WHAT IS EXPECTED =
Return the entries below word for word. No picture belongs in the copy.

Stored records =
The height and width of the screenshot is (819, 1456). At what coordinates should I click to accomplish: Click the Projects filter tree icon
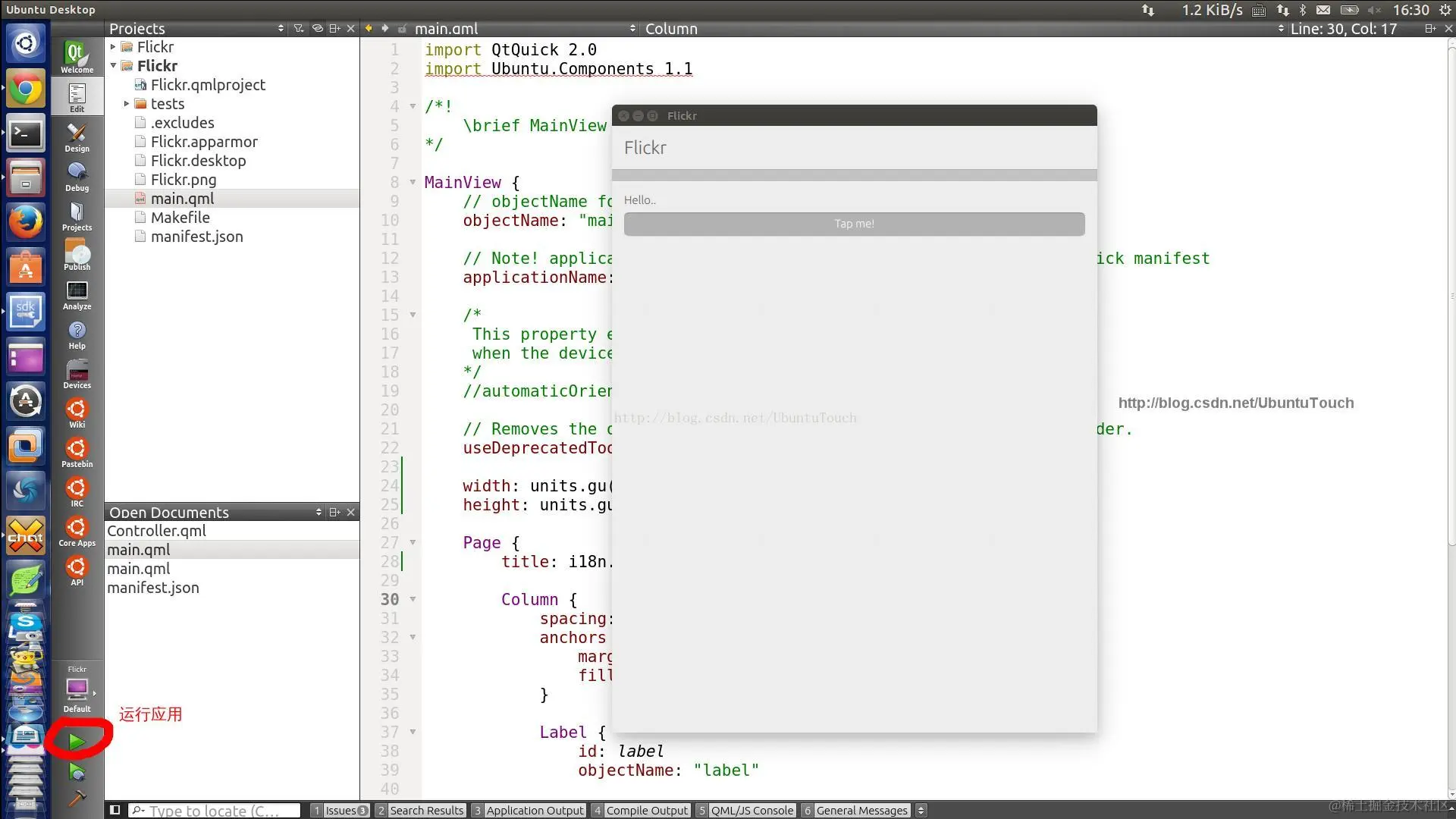pos(299,28)
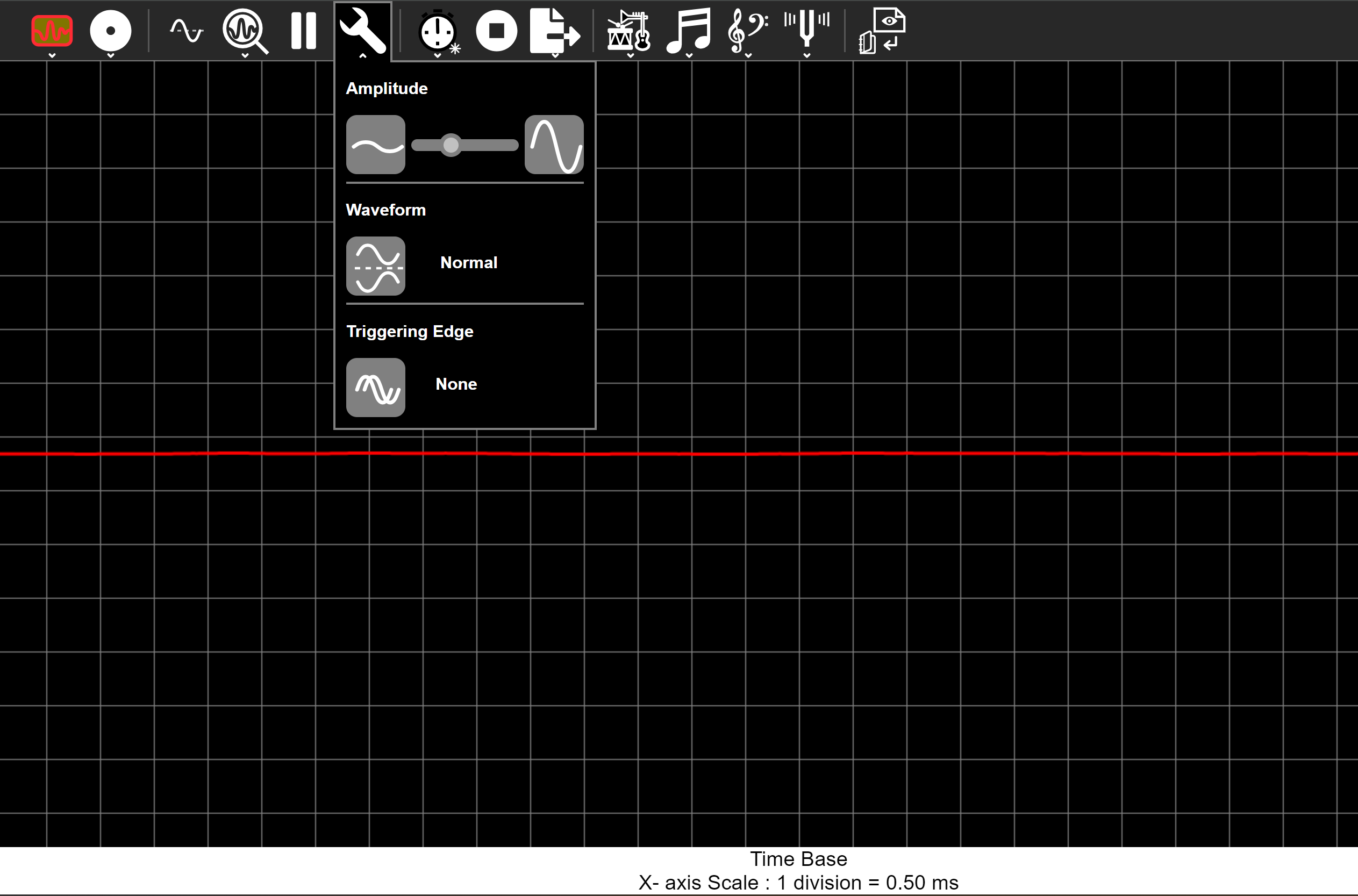The height and width of the screenshot is (896, 1358).
Task: Toggle the Normal waveform mode button
Action: pyautogui.click(x=375, y=266)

WRITTEN RESPONSE =
The height and width of the screenshot is (819, 1456). At what coordinates should I click to accomplish: Click the Projects filter tree icon
pos(299,28)
The height and width of the screenshot is (896, 1358).
Task: Toggle the Normal waveform mode button
Action: pyautogui.click(x=375, y=266)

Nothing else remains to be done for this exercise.